Saturday, November 19, 2005

If a federal court wants to stop an execution to have more time to consider the case, it has the authority to do so, but in Gregory Thompson's case, that's not happened.

Tennessee Attorney General Paul Summers said so on Friday as he countered Thompson's argument that his execution should be delayed because his case is still being considered by a federal appeals court.

Thompson, 43, is the death row inmate condemned to die by lethal injection on Feb. 7 for the stabbing death of Brenda Blanton Lane nearly 21 years ago. Lane was a Shelbyville resident who was abducted by Thompson and his girlfriend to get a car so they could go to Georgia.

Lane, an employee of the United Methodist Publishing House in Nashville, was a former Shelbyville Times-Gazette reporter and the niece of the police chief here at the time. She was abducted in a parking lot across from the police station and killed in Coffee County.

Nearly two weeks ago, Michael Passiono, a Nashville attorney filing papers for Thompson, asked the Tennessee Supreme Court to postpone Thompson's execution until after federal court considerations were completed.

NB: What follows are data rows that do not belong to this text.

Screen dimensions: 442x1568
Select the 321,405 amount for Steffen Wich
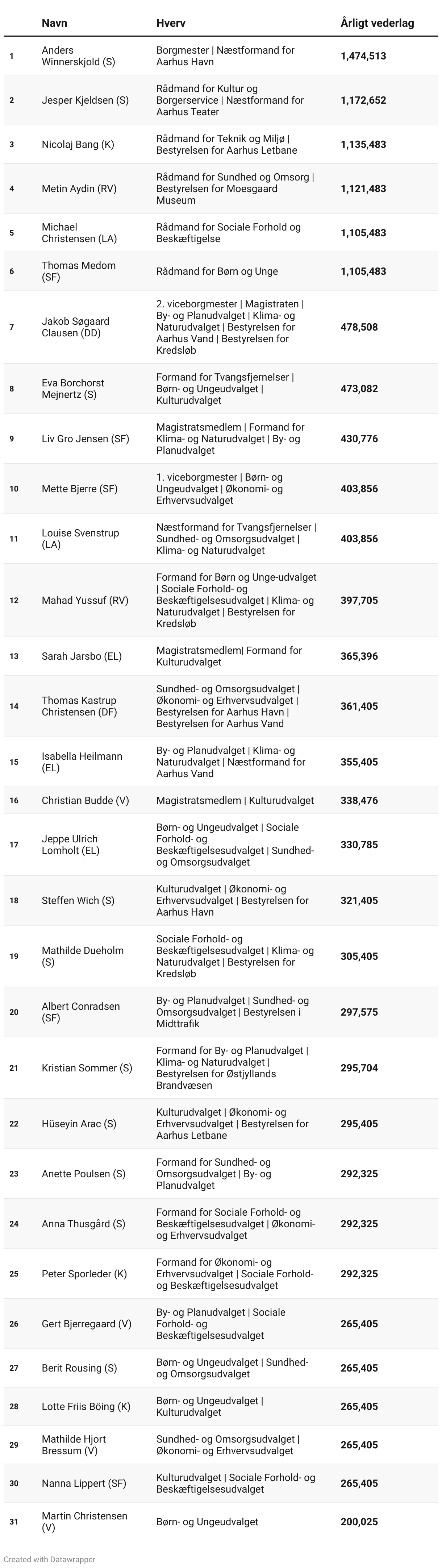coord(359,900)
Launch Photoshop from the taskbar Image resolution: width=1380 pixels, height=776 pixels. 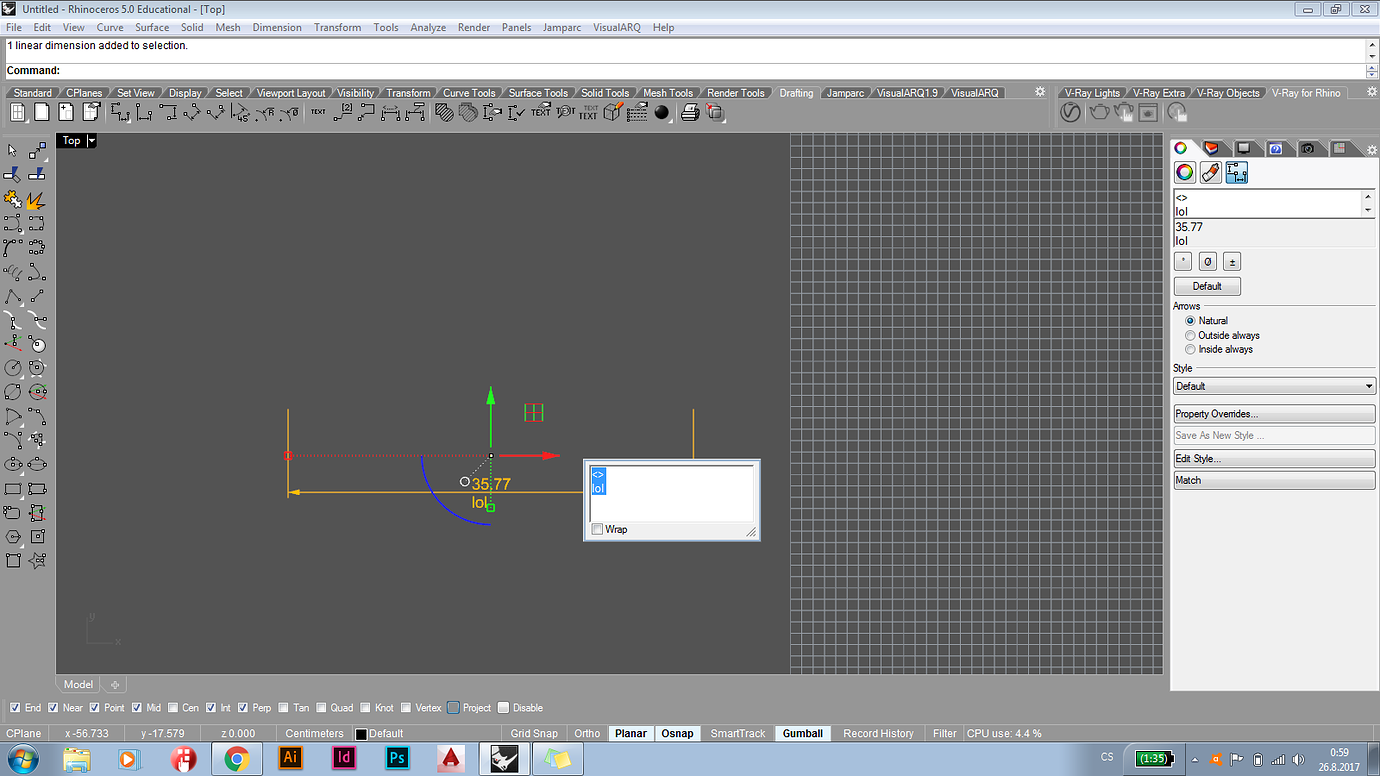coord(397,758)
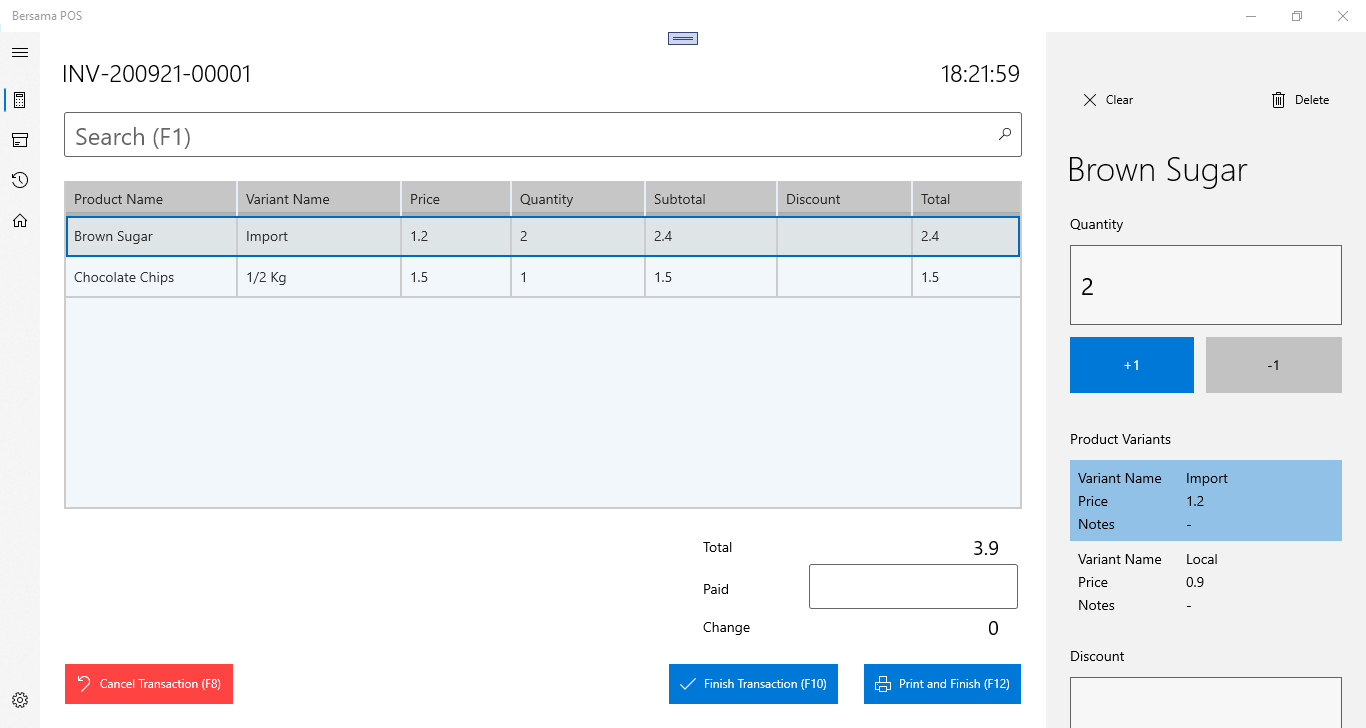Click Finish Transaction (F10)
The height and width of the screenshot is (728, 1366).
[753, 684]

Passiono said the Sixth Circuit Court of Appeals had directed the state to respond to Thompson's request for a rehearing. Because of that, the attorney claimed, the federal court had not completed its consideration of the case.

The Tennessee Attorney General's office acknowledged that assertion on Friday.

"He argues that this (state supreme court) should halt proceedings in the state court because the Sixth Circuit has 'maintained jurisdiction over the case' and 'is adjudicating and actively considering Thompson's case,'" according to a response from Summers with Associate Deputy Attorney General Jennifer L. Smith who filed the response with the Tennessee Supreme Court on Friday.

Proceedings toward execution should not be halted, the state attorneys said, because "The Sixth Circuit has entered no stay of execution or otherwise taken any action that would necessitate a different course…" the attorneys said.

Federal law gives federal judges authority to stop any state court proceeding in which the defendant's appearance is required, Summers and Smith said.

Therefore, if a federal judge saw Thompson's case as still on-going in their court, or subject to further review, "it could stay Thompson's execution …"

Nothing had been presented that justifies a delay in the state's steps toward execution, the attorneys said.

Passiono had sought a delay in the deadline for arguments, but his motion filed Nov. 7 did not include any justification for a decision by the Tennessee Supreme Court to delay Thompson's execution.

"Moreover, this court has already considered and rejected Thompson's contention that the setting of an execution date was premature, given the posture of the federal case," Summers and Smith wrote.

"Nothing in the present motion requires a different result and the current motion … should be denied," they said.

Passino and other attorneys have argued that Thompson's mental condition has changed and therefore he is not competent to be executed.

Tennessee's standard for competency preceding execution is low, according to several attorneys consulted in recent months. It only requires that the condemned know that the state intends to end his or her life, and that it is because of a criminal court conviction.

Thompson was convicted by a Coffee County Circuit Court jury, which also decided that he should be executed.